- **What is needed**: All lines in the material below that contain "agent" should be located and copied.

- **Record excerpts**:
- - - -

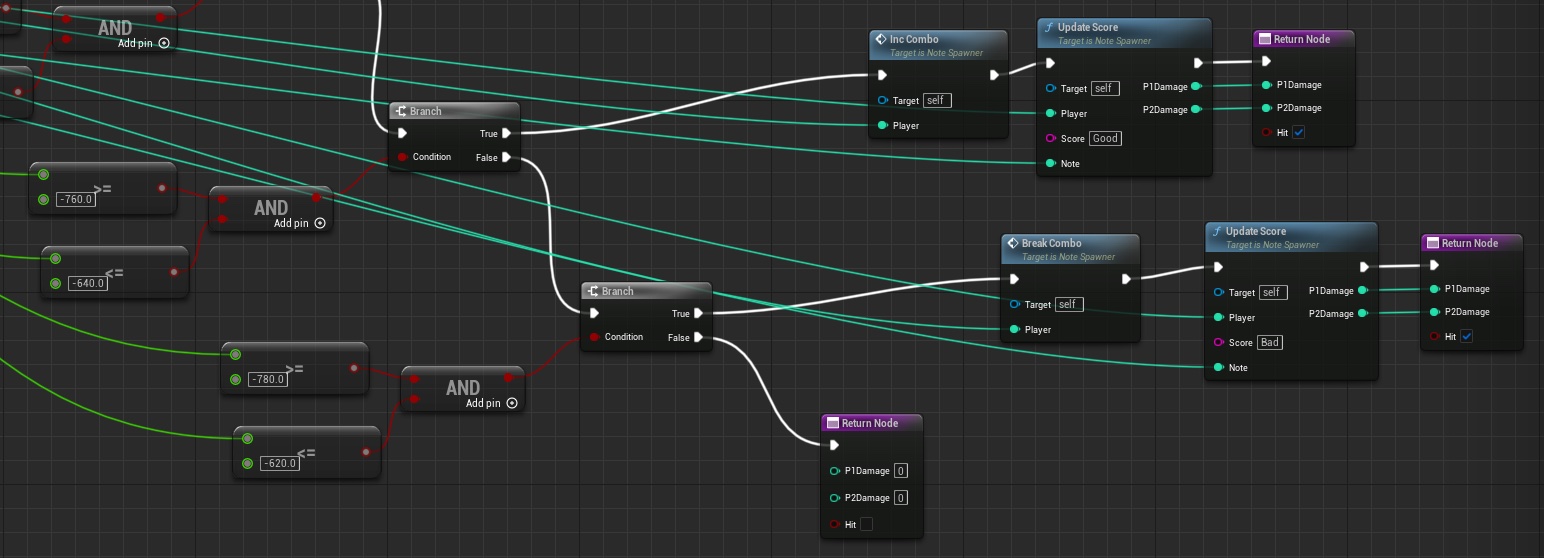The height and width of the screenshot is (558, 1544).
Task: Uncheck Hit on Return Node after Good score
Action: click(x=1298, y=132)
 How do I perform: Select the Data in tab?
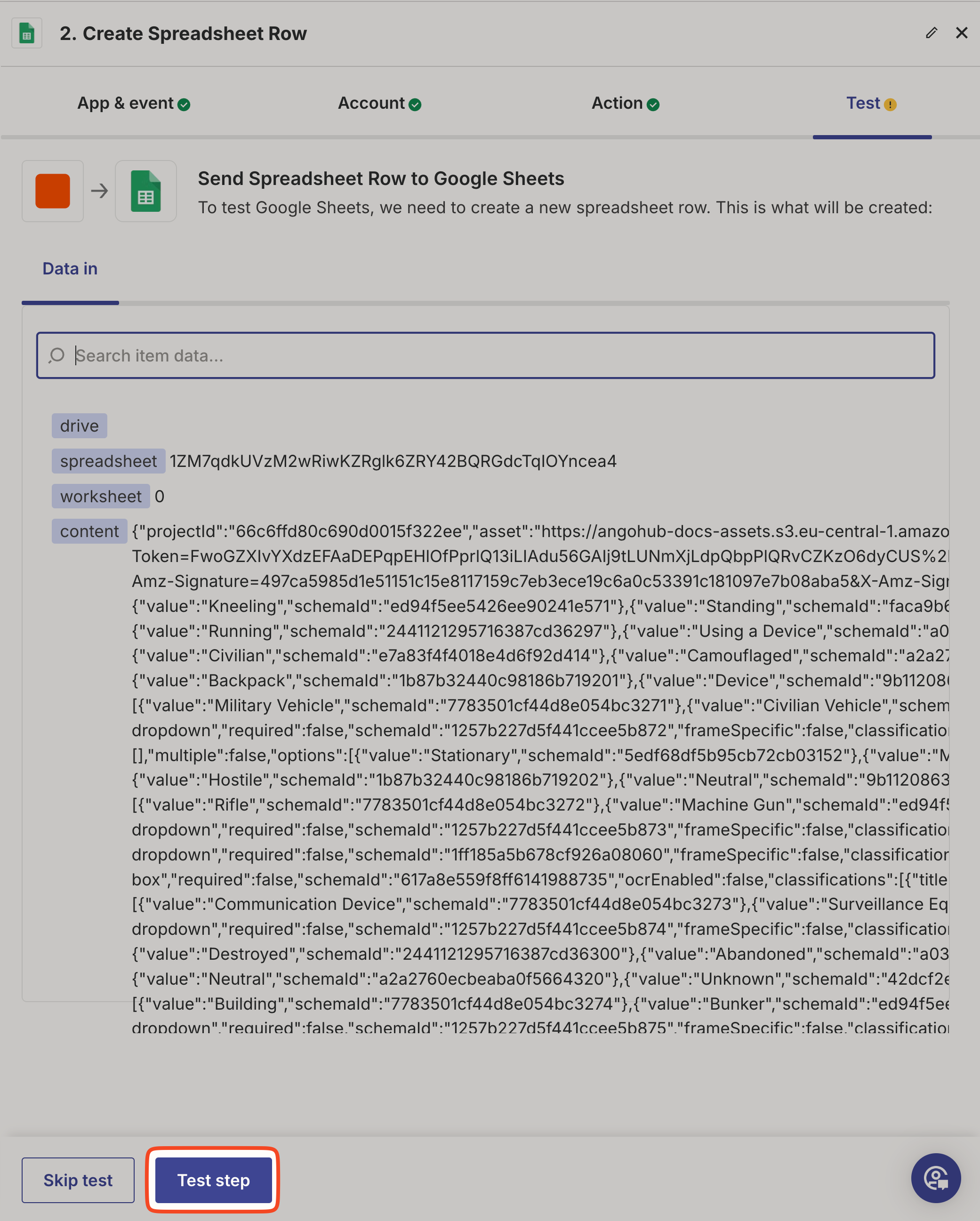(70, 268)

- - - -

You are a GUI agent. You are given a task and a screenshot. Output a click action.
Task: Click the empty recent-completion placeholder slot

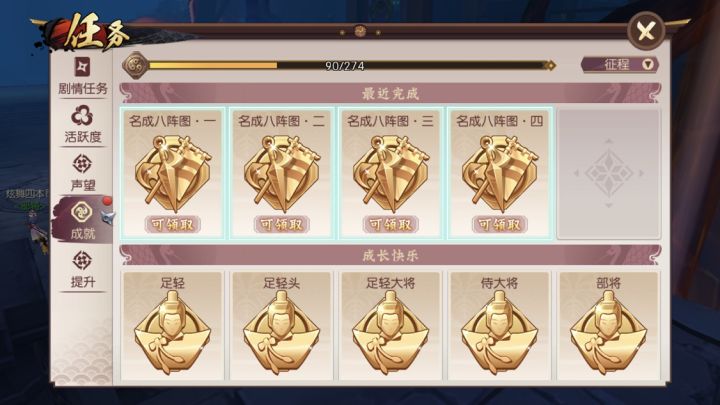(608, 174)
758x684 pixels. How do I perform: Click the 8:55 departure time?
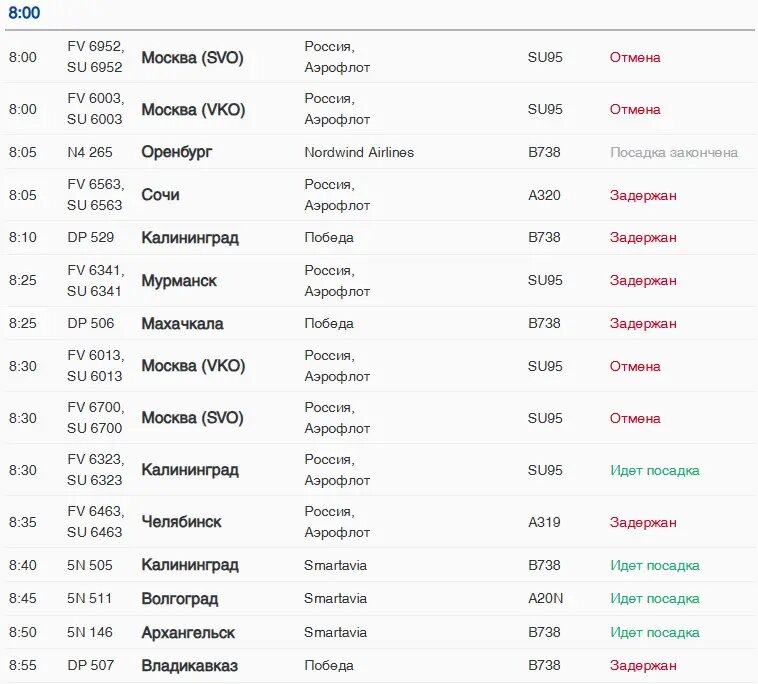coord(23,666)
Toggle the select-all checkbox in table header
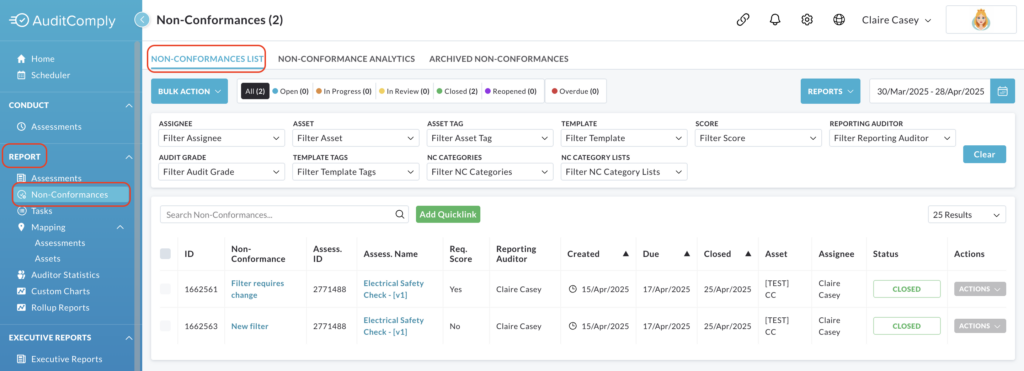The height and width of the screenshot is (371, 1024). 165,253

- - - -

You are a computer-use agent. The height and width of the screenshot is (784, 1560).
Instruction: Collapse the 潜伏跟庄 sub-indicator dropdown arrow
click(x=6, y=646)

- - - -

- **Answer to the problem**:
You are a GUI agent. You are given a task and a screenshot. Output a click action.
You are a computer-use agent. The height and width of the screenshot is (784, 1560).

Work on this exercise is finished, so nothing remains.